▸ Problem requirements:
Looking at the records below, please say how many lines contain the word "post", as a bare number.

*** Source records Section Begins ***

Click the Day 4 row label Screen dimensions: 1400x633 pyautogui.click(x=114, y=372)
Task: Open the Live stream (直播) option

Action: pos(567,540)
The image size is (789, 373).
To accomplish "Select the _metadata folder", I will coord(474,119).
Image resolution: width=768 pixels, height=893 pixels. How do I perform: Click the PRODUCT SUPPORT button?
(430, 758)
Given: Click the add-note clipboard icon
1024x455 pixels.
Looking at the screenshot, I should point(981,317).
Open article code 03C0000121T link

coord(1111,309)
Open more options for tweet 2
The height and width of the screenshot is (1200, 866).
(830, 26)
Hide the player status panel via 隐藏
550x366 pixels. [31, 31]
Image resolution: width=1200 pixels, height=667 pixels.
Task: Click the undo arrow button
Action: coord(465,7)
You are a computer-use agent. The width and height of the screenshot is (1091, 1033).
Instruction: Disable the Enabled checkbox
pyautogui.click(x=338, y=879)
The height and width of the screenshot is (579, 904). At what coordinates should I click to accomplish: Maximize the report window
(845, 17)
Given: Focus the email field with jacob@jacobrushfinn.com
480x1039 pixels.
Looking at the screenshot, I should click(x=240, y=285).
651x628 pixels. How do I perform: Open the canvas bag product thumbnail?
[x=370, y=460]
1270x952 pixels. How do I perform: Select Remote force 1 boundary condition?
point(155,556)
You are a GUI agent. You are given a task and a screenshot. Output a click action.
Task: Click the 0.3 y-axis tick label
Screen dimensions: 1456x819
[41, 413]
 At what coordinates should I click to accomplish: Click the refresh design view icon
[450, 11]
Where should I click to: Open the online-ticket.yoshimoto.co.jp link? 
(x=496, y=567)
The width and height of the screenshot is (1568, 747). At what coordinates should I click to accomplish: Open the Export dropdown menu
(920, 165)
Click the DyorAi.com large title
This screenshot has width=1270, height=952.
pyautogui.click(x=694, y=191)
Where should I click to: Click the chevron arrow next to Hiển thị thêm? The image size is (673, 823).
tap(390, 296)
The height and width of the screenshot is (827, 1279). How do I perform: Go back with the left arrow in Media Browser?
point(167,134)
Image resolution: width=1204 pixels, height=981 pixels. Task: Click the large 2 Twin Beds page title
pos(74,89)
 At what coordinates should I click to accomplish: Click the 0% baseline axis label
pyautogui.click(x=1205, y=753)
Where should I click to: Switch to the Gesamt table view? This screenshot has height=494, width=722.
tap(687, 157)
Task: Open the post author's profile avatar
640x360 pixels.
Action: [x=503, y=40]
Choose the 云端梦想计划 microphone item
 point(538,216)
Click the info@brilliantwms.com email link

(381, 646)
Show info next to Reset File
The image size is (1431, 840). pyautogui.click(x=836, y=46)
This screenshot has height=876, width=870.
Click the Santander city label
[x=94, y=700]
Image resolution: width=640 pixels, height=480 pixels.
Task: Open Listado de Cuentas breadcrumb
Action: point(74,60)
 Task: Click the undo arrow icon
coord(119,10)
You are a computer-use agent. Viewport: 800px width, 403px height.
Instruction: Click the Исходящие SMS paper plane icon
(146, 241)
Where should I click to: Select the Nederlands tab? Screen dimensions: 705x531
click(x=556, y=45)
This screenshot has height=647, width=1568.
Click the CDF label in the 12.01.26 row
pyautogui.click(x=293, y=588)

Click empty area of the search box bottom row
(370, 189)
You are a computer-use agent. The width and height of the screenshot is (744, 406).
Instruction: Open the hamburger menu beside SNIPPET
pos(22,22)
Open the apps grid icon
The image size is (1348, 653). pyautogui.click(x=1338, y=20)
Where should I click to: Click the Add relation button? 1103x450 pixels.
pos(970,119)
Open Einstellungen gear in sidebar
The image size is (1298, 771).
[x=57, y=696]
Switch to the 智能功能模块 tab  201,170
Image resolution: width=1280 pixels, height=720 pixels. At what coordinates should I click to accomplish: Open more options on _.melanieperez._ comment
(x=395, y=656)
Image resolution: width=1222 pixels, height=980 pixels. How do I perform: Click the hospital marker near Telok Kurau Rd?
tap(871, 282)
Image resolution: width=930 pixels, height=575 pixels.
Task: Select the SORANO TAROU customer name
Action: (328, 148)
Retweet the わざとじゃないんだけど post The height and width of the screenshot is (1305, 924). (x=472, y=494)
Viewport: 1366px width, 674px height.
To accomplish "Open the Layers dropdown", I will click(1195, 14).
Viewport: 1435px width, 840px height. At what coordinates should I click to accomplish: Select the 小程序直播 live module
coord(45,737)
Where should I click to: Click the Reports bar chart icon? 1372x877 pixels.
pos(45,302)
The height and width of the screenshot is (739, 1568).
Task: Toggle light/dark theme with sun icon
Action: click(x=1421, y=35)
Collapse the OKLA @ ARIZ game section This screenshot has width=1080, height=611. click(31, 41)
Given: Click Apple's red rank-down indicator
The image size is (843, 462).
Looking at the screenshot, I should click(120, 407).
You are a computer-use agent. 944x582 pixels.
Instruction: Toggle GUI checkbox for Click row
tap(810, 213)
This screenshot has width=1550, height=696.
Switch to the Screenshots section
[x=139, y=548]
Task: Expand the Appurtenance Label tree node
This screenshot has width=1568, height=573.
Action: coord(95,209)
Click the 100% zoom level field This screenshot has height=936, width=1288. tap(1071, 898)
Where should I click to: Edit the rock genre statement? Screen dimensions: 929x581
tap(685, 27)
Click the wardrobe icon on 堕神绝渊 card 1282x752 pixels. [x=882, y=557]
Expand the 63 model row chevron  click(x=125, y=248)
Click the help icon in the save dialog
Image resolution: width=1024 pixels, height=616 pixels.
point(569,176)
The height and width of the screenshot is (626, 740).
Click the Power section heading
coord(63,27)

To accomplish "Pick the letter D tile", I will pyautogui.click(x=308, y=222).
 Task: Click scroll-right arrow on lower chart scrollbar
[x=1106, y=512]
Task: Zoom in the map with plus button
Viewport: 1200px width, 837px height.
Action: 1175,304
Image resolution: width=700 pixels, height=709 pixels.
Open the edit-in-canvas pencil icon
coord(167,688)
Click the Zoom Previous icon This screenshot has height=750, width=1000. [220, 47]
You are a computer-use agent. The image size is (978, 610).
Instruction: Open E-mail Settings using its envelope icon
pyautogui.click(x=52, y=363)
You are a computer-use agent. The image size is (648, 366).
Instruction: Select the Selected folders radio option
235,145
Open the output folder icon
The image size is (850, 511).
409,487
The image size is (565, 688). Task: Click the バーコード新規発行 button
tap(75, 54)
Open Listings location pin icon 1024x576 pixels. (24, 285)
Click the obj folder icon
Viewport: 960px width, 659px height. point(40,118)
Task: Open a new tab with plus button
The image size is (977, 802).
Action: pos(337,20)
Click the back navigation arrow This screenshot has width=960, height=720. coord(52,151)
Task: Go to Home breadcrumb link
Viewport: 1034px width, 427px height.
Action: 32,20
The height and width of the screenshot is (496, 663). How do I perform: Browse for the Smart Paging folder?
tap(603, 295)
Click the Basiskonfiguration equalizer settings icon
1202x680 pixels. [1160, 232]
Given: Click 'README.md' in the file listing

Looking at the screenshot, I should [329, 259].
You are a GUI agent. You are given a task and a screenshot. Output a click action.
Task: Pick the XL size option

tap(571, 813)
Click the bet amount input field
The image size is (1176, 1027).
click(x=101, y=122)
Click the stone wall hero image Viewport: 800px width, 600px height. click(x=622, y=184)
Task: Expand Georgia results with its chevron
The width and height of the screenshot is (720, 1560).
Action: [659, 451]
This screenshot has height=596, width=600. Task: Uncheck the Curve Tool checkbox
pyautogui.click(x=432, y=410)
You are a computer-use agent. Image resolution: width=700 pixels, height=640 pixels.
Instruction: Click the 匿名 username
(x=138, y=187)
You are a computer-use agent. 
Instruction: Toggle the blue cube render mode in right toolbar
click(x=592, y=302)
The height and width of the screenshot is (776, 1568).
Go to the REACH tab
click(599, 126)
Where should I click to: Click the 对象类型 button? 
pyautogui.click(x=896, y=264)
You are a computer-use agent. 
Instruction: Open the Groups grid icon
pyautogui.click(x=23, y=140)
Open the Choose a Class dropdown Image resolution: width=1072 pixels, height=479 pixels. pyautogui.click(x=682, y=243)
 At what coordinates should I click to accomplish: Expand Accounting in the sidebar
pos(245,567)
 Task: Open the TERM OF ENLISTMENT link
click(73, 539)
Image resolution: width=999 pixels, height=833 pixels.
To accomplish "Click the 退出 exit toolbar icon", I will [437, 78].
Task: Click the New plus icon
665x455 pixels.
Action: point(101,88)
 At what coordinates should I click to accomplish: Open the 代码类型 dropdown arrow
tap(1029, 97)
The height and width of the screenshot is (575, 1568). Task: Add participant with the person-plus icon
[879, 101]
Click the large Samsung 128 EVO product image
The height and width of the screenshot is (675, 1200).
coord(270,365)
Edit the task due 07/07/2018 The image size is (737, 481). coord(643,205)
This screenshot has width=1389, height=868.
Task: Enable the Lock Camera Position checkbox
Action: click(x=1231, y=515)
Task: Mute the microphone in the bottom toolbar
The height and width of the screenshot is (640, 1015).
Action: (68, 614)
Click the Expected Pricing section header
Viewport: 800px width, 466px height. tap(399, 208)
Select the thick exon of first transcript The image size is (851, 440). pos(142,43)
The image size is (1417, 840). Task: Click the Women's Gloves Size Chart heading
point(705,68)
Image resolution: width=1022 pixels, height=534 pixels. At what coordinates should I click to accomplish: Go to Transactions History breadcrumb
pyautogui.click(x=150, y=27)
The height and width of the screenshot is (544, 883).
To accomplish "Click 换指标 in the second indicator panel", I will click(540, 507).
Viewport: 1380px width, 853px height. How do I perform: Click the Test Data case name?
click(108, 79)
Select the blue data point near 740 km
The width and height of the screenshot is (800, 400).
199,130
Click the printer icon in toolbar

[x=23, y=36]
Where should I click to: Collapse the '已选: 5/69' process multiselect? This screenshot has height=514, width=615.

*** Source records Section Ends ***

▸ Output of the task:
2